Put the stretch of the data from the line containing "is (1024, 1360)." through the line containing "Looking at the image, I should click on (106, 2561)." into a JSON list of strings, with one string for each line and blank lines omitted.

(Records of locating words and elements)
━━━━━━━━━━━━━━━━━━━━
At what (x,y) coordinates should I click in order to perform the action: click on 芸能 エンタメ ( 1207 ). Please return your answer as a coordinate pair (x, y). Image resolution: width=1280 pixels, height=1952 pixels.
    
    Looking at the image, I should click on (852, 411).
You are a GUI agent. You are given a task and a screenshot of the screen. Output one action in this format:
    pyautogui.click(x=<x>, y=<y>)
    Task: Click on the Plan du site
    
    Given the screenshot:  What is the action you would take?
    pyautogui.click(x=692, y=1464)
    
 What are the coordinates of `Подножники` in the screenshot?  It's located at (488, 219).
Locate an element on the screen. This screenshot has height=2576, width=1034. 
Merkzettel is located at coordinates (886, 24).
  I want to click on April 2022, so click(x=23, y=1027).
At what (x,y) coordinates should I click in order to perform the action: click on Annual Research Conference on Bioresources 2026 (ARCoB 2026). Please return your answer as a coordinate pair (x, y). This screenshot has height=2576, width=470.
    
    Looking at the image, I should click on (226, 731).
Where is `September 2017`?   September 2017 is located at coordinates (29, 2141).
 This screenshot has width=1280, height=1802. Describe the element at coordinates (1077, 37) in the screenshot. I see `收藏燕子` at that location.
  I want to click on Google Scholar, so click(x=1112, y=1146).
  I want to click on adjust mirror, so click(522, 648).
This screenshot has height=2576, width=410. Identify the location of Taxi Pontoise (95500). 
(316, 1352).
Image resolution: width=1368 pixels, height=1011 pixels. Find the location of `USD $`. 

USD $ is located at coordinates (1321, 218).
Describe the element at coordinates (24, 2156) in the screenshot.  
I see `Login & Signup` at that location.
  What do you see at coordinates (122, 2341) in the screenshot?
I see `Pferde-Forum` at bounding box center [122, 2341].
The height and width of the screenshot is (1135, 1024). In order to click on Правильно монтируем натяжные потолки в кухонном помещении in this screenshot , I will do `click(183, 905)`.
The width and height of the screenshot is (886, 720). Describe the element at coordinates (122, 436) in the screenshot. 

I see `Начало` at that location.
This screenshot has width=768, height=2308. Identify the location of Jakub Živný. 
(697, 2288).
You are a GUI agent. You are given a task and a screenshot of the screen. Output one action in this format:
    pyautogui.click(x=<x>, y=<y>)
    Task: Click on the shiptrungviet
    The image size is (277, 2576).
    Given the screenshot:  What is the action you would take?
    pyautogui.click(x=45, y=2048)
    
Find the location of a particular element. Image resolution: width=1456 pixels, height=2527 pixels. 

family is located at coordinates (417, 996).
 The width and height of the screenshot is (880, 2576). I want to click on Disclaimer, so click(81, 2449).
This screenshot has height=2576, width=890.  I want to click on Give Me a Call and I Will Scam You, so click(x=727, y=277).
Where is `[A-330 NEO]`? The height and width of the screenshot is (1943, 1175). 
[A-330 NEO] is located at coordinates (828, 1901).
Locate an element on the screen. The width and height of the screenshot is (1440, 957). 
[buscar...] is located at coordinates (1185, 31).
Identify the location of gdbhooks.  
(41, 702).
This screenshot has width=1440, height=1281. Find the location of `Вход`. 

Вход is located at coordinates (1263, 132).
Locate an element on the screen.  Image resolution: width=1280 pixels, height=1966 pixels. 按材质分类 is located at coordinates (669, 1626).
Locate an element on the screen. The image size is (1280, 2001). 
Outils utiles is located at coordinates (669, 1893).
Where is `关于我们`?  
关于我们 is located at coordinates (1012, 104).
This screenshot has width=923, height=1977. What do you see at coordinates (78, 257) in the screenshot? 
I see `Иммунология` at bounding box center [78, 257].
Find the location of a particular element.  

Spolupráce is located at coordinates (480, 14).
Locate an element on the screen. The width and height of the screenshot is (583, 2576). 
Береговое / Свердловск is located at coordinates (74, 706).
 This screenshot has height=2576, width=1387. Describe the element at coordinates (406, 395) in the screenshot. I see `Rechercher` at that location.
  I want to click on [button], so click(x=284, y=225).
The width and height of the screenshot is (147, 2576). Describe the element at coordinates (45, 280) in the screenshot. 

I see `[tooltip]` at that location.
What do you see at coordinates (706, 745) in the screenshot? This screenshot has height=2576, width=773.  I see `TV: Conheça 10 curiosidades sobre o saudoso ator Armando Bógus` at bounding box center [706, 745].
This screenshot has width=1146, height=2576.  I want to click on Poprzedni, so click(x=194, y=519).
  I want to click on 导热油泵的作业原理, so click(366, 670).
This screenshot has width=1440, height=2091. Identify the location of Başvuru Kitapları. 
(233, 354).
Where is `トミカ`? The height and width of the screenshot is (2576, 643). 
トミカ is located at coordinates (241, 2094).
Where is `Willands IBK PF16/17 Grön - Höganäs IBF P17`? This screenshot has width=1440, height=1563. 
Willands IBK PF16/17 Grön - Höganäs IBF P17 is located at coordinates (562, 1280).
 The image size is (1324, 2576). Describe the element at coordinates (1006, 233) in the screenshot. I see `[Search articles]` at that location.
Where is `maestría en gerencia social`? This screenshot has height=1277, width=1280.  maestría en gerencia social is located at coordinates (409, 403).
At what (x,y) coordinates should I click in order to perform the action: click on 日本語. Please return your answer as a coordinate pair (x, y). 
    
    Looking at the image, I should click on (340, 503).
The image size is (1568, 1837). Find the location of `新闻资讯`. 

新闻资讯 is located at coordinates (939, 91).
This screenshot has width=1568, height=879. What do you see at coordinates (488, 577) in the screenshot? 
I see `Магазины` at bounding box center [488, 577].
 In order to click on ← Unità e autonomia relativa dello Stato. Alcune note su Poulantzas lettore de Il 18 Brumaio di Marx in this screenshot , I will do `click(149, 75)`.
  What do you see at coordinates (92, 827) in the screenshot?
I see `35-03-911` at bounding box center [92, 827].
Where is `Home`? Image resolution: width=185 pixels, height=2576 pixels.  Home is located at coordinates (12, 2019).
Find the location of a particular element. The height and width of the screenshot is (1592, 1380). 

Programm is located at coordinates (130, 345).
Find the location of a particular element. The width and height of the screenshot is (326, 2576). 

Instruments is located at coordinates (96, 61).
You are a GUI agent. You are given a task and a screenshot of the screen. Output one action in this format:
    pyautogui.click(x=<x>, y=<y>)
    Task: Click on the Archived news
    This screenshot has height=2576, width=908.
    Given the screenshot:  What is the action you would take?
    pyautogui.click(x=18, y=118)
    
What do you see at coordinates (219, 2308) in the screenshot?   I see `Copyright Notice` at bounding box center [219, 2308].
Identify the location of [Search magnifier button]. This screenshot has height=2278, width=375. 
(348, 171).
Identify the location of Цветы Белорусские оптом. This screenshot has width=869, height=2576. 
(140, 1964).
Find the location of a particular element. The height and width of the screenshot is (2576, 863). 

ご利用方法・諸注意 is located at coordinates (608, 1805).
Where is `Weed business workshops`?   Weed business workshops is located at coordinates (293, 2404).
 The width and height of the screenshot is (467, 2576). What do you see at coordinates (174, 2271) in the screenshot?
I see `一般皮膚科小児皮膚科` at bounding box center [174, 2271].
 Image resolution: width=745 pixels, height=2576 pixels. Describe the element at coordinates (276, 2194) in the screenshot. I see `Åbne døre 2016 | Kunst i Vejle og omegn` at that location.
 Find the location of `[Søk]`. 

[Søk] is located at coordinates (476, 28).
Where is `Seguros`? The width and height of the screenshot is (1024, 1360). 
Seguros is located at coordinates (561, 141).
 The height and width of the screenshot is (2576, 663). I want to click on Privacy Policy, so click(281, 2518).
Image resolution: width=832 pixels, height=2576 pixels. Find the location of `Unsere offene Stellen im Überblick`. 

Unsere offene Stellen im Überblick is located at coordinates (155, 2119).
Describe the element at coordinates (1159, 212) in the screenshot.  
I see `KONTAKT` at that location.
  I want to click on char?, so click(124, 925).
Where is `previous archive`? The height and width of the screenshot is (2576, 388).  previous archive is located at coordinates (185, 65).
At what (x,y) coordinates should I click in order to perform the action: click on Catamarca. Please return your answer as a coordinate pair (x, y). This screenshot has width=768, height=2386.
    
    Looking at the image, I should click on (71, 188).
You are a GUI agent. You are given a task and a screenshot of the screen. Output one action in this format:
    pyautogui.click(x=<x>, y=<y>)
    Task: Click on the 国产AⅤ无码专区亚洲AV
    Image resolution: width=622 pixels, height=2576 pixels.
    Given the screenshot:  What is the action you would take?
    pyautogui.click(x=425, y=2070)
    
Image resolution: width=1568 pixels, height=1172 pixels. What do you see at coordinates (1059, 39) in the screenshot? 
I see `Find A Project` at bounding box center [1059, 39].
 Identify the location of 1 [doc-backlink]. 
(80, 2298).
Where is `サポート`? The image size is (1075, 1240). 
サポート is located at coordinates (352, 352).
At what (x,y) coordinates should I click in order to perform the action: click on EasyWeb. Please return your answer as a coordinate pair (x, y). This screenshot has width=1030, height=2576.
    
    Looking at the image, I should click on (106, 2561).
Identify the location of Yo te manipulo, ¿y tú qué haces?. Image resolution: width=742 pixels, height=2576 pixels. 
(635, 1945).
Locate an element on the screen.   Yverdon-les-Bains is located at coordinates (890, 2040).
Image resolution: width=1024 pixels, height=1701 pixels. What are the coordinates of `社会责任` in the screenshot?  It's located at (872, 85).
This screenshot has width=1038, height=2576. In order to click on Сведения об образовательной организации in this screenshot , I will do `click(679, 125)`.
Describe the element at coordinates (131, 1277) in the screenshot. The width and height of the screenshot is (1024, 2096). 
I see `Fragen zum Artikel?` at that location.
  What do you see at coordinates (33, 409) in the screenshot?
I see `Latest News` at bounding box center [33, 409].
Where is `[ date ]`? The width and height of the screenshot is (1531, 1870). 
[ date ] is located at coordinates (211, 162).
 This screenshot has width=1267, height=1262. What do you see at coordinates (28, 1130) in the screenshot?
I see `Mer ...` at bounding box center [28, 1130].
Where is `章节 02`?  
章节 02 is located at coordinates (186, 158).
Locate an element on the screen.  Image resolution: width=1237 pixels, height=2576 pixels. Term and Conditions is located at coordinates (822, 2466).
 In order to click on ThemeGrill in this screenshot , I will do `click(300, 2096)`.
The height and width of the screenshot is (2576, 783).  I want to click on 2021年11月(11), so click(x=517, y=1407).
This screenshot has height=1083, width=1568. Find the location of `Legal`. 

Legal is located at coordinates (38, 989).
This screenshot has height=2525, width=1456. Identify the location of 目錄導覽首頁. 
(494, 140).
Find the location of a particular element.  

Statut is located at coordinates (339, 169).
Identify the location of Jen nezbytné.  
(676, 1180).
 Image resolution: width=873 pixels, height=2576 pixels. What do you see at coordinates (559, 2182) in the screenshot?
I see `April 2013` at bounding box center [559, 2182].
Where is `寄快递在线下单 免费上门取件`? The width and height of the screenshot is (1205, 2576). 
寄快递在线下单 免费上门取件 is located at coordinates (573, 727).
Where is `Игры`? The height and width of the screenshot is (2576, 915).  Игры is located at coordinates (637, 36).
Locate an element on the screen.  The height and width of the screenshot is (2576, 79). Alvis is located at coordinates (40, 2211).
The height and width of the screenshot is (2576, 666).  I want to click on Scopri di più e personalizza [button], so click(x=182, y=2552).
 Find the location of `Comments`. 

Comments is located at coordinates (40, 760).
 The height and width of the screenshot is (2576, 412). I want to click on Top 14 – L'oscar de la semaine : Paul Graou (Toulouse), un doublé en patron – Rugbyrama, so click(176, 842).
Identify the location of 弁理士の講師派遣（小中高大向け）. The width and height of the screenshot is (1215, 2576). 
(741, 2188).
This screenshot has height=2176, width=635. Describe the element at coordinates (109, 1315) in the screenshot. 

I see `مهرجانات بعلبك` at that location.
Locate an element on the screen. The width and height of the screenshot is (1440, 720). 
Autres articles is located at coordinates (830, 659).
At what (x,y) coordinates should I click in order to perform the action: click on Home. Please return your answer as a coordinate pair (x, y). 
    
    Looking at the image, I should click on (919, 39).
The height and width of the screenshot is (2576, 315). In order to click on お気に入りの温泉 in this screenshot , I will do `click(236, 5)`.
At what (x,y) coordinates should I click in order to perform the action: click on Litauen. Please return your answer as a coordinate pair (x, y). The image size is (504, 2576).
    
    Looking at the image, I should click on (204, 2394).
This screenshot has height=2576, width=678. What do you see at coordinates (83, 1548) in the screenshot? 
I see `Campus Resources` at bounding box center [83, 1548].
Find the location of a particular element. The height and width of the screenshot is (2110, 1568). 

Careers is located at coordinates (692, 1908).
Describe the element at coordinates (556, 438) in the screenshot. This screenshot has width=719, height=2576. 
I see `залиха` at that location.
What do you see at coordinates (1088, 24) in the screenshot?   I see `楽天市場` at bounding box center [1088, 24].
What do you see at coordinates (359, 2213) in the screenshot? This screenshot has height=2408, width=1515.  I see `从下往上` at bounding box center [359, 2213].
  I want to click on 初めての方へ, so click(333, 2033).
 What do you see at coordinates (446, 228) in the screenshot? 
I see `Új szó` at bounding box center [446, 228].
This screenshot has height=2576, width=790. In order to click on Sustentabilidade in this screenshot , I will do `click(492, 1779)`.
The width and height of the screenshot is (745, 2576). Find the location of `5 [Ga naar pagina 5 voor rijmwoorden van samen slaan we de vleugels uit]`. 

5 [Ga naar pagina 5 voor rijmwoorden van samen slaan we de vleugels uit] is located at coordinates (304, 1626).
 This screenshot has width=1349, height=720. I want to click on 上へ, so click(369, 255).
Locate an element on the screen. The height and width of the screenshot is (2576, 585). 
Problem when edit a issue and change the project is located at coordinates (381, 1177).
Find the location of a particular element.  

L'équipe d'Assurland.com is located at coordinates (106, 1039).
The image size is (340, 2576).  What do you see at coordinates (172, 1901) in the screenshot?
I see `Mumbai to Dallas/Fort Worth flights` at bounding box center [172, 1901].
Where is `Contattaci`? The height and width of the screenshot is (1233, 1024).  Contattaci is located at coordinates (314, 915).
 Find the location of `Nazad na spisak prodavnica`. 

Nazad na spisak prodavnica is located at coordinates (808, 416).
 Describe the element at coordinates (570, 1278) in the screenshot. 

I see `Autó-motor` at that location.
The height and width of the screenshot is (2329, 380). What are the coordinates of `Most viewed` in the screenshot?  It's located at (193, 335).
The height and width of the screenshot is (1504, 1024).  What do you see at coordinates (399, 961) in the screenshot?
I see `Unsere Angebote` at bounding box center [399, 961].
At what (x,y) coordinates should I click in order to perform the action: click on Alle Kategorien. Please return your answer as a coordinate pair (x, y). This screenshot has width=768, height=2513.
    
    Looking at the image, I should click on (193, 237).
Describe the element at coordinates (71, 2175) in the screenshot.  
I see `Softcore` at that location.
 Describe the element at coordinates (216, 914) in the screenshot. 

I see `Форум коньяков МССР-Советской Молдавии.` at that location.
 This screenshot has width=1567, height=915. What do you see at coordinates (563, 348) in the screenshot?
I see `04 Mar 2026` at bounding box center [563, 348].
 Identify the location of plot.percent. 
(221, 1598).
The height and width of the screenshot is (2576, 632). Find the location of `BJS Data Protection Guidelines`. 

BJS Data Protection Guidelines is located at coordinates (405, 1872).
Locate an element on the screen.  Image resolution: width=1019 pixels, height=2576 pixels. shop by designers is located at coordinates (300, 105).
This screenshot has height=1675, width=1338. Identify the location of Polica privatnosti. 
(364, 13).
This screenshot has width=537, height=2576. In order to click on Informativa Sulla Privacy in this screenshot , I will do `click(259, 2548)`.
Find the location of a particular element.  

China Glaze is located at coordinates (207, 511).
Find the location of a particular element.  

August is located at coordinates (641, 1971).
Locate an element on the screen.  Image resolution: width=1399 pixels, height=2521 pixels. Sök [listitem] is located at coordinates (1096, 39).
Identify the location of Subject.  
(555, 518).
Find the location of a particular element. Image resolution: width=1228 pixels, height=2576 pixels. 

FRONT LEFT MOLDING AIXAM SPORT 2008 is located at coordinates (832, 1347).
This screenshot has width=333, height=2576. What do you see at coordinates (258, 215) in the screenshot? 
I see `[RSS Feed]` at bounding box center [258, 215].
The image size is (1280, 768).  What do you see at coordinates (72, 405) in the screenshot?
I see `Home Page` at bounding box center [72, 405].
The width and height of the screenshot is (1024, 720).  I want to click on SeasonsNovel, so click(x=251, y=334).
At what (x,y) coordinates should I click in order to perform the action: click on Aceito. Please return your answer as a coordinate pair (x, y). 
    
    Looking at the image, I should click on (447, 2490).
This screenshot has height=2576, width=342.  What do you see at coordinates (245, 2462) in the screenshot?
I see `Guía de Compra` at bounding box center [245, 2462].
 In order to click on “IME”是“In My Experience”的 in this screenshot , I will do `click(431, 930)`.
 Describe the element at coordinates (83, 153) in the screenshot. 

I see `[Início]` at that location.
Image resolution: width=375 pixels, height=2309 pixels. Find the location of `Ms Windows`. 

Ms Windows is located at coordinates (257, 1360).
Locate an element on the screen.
━━━━━━━━━━━━━━━━━━━━
§ **Reply**
[
  "Where is `Seguros`? The width and height of the screenshot is (1024, 1360). ",
  "Seguros is located at coordinates (561, 141).",
  " The height and width of the screenshot is (2576, 663). I want to click on Privacy Policy, so click(281, 2518).",
  "Image resolution: width=832 pixels, height=2576 pixels. Find the location of `Unsere offene Stellen im Überblick`. ",
  "Unsere offene Stellen im Überblick is located at coordinates (155, 2119).",
  "Describe the element at coordinates (1159, 212) in the screenshot.  ",
  "I see `KONTAKT` at that location.",
  "  I want to click on char?, so click(124, 925).",
  "Where is `previous archive`? The height and width of the screenshot is (2576, 388).  previous archive is located at coordinates (185, 65).",
  "At what (x,y) coordinates should I click in order to perform the action: click on Catamarca. Please return your answer as a coordinate pair (x, y). This screenshot has width=768, height=2386.",
  "    Looking at the image, I should click on (71, 188).",
  "You are a GUI agent. You are given a task and a screenshot of the screen. Output one action in this format:",
  "    pyautogui.click(x=<x>, y=<y>)",
  "    Task: Click on the 国产AⅤ无码专区亚洲AV",
  "    Image resolution: width=622 pixels, height=2576 pixels.",
  "    Given the screenshot:  What is the action you would take?",
  "    pyautogui.click(x=425, y=2070)",
  "Image resolution: width=1568 pixels, height=1172 pixels. What do you see at coordinates (1059, 39) in the screenshot? ",
  "I see `Find A Project` at bounding box center [1059, 39].",
  " Identify the location of 1 [doc-backlink]. ",
  "(80, 2298).",
  "Where is `サポート`? The image size is (1075, 1240). ",
  "サポート is located at coordinates (352, 352).",
  "At what (x,y) coordinates should I click in order to perform the action: click on EasyWeb. Please return your answer as a coordinate pair (x, y). This screenshot has width=1030, height=2576.",
  "    Looking at the image, I should click on (106, 2561)."
]